• Selected excerpt:
---

Home » IoT Embedded Systems » Featured Stories » Will 60GHz Be the Next 2.4GHz Wi-Fi?

Will 60GHz Be the Next 2.4GHz Wi-Fi?

Currently, the uncrowded 60GHz spectrum looks to greatly extend Wi-Fi if designers can meet challenges for inexpensive, small and low power modules.

By John Blyler, Editorial Director

One of the bright consumer stars at this year’s International CES was 4K Ultra-High Definition (UHD) televisions. While current implementations use wired connections, the support for 60GHz wireless is coming up fast. UHD includes 4K UHD (2160p) and 8K UHD (4320p), which are two digital video formats approved by the International Telecommunication Union (ITU). UHD video has four times the number of pixels as regular 1080p high definition (HD) for a much clearer picture for large-screen TVs. Most major panel vendors and content providers predict affordable products in the very near future, including Samsung, Sony, Warner Brothers and Disney.

Courtesy of Nitero

Courtesy of Nitero

Currently, 4K content is delivered using two wired formats, namely, HDMI and DisplayPort. But a few semiconductor vendors, like nVidia, Nitero, and Silicon Image, are offering chip sets that boast cable-quality wireless connectivity between 4K displays and sources. Equally important is the claim that these wireless connections will not be interfered by current Wi-Fi technology and will extend the reach of wireless network traffic.

---

• Task A:
Answer these questions from the article on 60GHz Wi-Fi, one per line:
(i) What two digital video formats does UHD include?
(ii) Which two wired formats currently deliver 4K content?
(iii) Which semiconductor vendors offer chip sets for wireless connectivity between 4K displays and sources?
• Task B: Update the article on 60GHz Wi-Fi by rewriting the passage between "Currently, 4K content" and "wireless network traffic.", inclusive, with "chip sets" changed to "chipsets".

• The data:
---

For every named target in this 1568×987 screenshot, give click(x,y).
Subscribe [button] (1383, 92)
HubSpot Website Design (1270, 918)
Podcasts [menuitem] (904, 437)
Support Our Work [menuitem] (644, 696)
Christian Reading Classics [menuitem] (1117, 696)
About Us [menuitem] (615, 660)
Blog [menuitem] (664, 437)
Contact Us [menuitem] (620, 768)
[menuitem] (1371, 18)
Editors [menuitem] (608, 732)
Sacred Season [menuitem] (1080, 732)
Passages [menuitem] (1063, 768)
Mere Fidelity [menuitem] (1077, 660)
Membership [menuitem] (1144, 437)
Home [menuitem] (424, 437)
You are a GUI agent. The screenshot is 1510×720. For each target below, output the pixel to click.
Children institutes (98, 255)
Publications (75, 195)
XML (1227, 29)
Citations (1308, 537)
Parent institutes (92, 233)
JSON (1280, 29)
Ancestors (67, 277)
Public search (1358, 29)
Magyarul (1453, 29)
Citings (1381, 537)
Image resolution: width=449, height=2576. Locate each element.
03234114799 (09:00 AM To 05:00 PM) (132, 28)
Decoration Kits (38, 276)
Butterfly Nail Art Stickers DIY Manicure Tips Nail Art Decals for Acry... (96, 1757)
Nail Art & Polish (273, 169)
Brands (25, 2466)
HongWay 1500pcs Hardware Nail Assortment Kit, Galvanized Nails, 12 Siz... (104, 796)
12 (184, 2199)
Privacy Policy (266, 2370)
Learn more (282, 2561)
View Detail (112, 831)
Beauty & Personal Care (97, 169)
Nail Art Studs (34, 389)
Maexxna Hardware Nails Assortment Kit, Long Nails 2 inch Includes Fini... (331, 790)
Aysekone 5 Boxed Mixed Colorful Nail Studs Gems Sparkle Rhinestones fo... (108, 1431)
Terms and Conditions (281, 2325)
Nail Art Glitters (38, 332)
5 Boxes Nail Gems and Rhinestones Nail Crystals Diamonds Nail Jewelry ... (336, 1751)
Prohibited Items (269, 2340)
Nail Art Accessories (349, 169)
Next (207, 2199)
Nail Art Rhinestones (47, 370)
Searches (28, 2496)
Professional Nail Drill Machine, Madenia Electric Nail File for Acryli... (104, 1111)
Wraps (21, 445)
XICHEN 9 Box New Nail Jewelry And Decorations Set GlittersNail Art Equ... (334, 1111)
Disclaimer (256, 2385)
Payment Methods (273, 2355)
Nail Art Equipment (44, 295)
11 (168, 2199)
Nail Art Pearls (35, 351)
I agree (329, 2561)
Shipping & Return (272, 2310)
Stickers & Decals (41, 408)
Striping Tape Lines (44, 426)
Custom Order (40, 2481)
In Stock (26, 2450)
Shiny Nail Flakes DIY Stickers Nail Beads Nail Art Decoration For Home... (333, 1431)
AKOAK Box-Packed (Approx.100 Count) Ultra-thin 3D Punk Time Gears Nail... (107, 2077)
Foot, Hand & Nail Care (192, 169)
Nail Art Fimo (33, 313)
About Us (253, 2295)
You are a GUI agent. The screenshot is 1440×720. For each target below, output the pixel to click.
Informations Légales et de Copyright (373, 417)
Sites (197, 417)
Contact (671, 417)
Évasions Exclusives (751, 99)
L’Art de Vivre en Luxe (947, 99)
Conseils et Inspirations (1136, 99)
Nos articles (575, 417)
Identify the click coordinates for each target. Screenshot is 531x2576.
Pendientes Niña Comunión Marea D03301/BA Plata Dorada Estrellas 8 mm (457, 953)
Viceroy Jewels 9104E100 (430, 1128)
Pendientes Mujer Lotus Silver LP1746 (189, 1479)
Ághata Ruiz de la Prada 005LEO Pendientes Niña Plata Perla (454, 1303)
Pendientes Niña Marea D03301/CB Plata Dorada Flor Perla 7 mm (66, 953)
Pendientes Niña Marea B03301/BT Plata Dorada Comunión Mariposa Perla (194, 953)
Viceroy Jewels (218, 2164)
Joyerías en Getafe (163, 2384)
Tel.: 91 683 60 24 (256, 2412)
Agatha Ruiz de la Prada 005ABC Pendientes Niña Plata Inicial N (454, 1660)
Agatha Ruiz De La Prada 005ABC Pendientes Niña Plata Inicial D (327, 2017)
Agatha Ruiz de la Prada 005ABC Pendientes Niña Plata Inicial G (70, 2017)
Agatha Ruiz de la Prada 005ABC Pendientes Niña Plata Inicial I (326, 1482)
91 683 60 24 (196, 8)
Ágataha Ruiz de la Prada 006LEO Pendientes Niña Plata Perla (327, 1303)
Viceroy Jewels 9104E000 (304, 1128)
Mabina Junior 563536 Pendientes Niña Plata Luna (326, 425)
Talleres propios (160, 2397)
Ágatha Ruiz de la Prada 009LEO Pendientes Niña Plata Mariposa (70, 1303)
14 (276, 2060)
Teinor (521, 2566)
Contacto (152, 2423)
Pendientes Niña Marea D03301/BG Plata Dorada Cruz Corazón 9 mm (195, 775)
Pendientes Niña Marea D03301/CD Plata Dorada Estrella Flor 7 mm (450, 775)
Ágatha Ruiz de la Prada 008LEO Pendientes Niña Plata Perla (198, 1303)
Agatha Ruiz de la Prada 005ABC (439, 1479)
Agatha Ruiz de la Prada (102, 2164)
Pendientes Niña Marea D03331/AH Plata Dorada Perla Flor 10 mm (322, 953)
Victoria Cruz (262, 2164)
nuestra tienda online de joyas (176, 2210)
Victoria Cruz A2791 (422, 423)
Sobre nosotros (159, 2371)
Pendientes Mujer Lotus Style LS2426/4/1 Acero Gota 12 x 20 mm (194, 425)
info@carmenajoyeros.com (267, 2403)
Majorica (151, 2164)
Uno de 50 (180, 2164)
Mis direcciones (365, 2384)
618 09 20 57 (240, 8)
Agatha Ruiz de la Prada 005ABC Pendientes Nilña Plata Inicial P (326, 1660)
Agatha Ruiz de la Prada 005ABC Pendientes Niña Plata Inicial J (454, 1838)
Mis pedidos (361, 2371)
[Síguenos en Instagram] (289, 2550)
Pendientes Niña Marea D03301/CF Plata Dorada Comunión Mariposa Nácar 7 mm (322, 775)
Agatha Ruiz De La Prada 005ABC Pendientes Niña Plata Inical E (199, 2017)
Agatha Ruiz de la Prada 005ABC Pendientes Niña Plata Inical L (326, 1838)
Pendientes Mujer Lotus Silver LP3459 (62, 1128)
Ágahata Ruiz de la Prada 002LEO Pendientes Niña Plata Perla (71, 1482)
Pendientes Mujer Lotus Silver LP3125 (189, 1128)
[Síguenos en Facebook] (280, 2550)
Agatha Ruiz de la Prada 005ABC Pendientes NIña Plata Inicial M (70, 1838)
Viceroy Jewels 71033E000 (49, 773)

---

• Your solution A:
(i) 4K UHD (2160p) and 8K UHD (4320p)
(ii) HDMI and DisplayPort
(iii) nVidia, Nitero, and Silicon Image

• Your solution B:
Currently, 4K content is delivered using two wired formats, namely, HDMI and DisplayPort. But a few semiconductor vendors, like nVidia, Nitero, and Silicon Image, are offering chipsets that boast cable-quality wireless connectivity between 4K displays and sources. Equally important is the claim that these wireless connections will not be interfered by current Wi-Fi technology and will extend the reach of wireless network traffic.